Records for locating described items:
Start
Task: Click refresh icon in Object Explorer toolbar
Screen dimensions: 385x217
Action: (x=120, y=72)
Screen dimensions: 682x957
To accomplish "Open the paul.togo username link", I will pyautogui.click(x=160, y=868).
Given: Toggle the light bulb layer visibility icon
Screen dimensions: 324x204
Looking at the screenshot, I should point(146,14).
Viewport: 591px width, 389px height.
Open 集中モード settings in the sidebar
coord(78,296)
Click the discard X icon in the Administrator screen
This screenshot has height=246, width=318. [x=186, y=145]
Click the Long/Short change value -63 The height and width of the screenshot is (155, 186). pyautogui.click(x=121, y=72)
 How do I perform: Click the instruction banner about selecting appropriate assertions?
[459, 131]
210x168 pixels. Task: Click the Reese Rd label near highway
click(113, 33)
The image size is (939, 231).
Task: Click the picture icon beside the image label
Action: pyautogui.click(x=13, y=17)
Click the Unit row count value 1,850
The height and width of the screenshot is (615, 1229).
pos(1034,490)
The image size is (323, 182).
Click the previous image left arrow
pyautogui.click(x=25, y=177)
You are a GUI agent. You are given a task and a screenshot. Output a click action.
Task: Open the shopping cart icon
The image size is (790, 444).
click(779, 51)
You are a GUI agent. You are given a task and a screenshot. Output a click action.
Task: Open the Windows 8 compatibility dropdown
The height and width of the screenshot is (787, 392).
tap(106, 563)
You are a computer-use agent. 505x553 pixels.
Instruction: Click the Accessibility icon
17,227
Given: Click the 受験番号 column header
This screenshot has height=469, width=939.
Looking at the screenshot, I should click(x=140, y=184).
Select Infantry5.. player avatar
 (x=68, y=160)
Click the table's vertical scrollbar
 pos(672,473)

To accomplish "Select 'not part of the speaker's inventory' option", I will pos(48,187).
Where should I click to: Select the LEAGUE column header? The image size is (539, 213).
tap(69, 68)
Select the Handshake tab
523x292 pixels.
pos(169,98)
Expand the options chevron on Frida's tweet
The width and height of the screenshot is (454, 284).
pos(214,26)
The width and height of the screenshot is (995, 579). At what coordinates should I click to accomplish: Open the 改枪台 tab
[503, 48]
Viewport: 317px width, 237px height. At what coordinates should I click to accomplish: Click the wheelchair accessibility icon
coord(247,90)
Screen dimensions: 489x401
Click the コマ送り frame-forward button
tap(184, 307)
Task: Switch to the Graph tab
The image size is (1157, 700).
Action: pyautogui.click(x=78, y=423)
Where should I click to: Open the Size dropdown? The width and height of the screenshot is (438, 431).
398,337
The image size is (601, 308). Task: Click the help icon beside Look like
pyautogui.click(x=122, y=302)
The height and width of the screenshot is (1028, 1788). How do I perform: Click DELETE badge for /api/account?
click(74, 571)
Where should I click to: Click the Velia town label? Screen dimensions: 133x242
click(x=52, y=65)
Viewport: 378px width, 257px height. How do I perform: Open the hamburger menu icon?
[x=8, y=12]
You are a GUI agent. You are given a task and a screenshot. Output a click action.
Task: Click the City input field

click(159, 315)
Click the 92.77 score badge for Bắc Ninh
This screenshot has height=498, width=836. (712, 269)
End
Update the lines from the one containing "Task: Switch to the Graph tab" through the end of the records so that "Size dropdown" becomes "Font dropdown". Keep everything else the same.

Task: Switch to the Graph tab
The image size is (1157, 700).
Action: pyautogui.click(x=78, y=423)
Where should I click to: Open the Font dropdown? The width and height of the screenshot is (438, 431).
398,337
The image size is (601, 308). Task: Click the help icon beside Look like
pyautogui.click(x=122, y=302)
The height and width of the screenshot is (1028, 1788). How do I perform: Click DELETE badge for /api/account?
click(74, 571)
Where should I click to: Click the Velia town label? Screen dimensions: 133x242
click(x=52, y=65)
Viewport: 378px width, 257px height. How do I perform: Open the hamburger menu icon?
[x=8, y=12]
You are a GUI agent. You are given a task and a screenshot. Output a click action.
Task: Click the City input field

click(159, 315)
Click the 92.77 score badge for Bắc Ninh
This screenshot has height=498, width=836. (712, 269)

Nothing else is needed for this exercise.